BrainSquall

競馬ニュースを中心に、レース回顧、POG、一口についてのタワゴト。他にフロンターレとかアニメとか・・・でした。

終わりがある美しさと紡がれる強さと

「今日が終わらないでくれ、というくらい嬉しい」

優勝を決めたヒーローインタビューで家長昭博がそう発言した瞬間に、3年前と打って変わって、積み重ねた勝ち点差と圧勝で冷静に優勝の瞬間を見ていた自分の中で、優勝の迎える喜びが弾けた瞬間が訪れた気がした。

「終わりがあるからこそ美しい」

今年で引退を決めた中村憲剛の妻の加奈子さんは、憲剛の引退を告げる長男への手紙にそのように書いたという。右肩上がりの5年間、今年の奇跡的とも言える憲剛の活躍は期限があったからこその輝きだったのは今となってはよくわかる。

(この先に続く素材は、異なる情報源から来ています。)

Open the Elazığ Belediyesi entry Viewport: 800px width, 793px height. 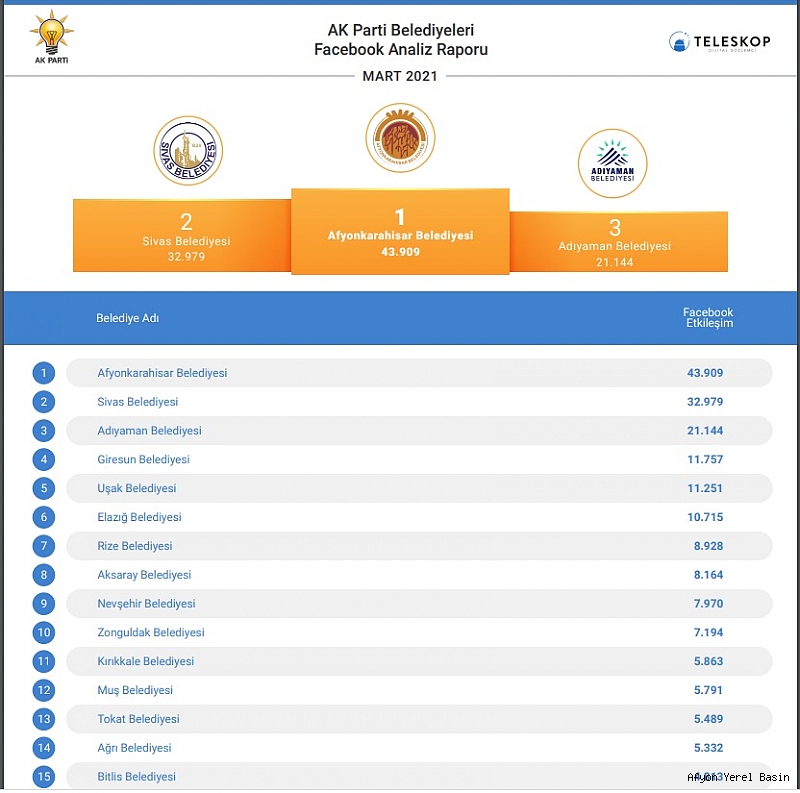pos(139,518)
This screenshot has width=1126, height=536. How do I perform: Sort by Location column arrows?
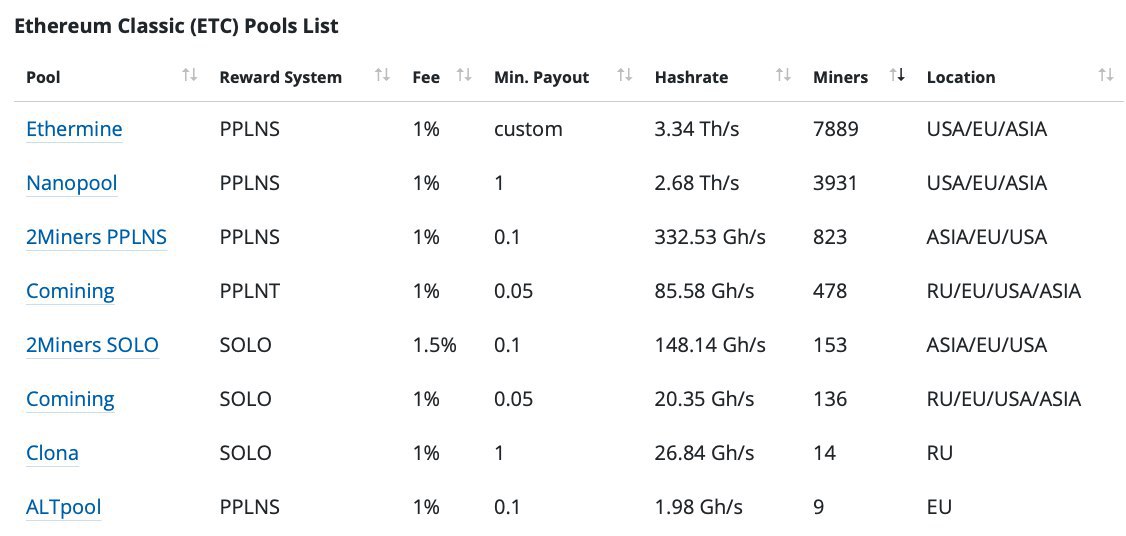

終わりがあるからこそ美しいし、だからこそ終わって欲しくないと感じてしまう。エンターテインメントの価値はその刹那の輝きが生むエモさである。その瞬間を追い求めて、サッカーを競馬を、自分は追い掛けている。3度目のリーグ優勝。勝ち慣れてきたチームを見続けている中で、今年は冷静に受け止めるんだろうなーという自分の感情に対する予想を裏切ってくれるのだから、やはりスポーツ観戦は面白い。

きっとその刹那は紡がれてきた物語に支えられている。

交代時に中村憲剛にキャプテンマークを渡す大島僚太
優勝の瞬間に抱き合う小林悠

積み重ねられてきた歴史は次の爆発への序章となるのであろう。今年のフロンターレの戦いはまだ続く。最後に残した中村憲剛の宿題、天皇杯を制したときの瞬間は果たして、どんな風景を、言葉を目にすることができるのだろうか。

応援を始めてから10年間タイトルを獲れなかったフロンターレの歴史の到達点だった2017年の優勝の瞬間を越える爆発力はないのかもしれないけれど、毎年タイトルを積み重ねるようになった新しい歴史が紡ぐ強さの中で生まれるエモーショナルな瞬間を楽しみにしたいなと思いを馳せながら2020年のJリーグ優勝の夜は更けていく。

そして気づけばジャパンカップまであと3日。日本競馬史上最高のベストバウトが迫っているのだから、何とも贅沢な一週間なことで。